▶ **WORK INSTRUCTION**
Transcribe exactly the lines from the one containing "Image resolution: width=600" through the end of the entries, including both the first and the last, and nothing else.

▶ **STORED DATA**
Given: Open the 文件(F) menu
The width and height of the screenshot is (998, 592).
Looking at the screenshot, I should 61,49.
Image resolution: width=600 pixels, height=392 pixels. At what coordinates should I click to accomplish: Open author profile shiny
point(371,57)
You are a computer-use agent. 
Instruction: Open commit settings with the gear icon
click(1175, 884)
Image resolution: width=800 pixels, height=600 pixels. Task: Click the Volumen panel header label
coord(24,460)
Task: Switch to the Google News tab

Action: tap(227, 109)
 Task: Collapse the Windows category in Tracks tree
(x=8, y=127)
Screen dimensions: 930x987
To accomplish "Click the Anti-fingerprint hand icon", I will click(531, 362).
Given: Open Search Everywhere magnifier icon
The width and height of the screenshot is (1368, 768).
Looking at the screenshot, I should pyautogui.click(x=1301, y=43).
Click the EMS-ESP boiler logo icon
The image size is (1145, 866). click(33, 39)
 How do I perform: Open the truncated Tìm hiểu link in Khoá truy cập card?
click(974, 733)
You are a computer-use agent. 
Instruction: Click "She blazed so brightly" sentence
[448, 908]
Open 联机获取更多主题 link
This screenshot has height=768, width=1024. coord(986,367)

▶ **WRITTEN RESPONSE**
Image resolution: width=600 pixels, height=392 pixels. At what coordinates should I click to accomplish: Open author profile shiny
point(371,57)
You are a computer-use agent. 
Instruction: Open commit settings with the gear icon
click(1175, 884)
Image resolution: width=800 pixels, height=600 pixels. Task: Click the Volumen panel header label
coord(24,460)
Task: Switch to the Google News tab

Action: tap(227, 109)
 Task: Collapse the Windows category in Tracks tree
(x=8, y=127)
Screen dimensions: 930x987
To accomplish "Click the Anti-fingerprint hand icon", I will click(531, 362).
Given: Open Search Everywhere magnifier icon
The width and height of the screenshot is (1368, 768).
Looking at the screenshot, I should pyautogui.click(x=1301, y=43).
Click the EMS-ESP boiler logo icon
The image size is (1145, 866). click(33, 39)
 How do I perform: Open the truncated Tìm hiểu link in Khoá truy cập card?
click(974, 733)
You are a computer-use agent. 
Instruction: Click "She blazed so brightly" sentence
[448, 908]
Open 联机获取更多主题 link
This screenshot has height=768, width=1024. coord(986,367)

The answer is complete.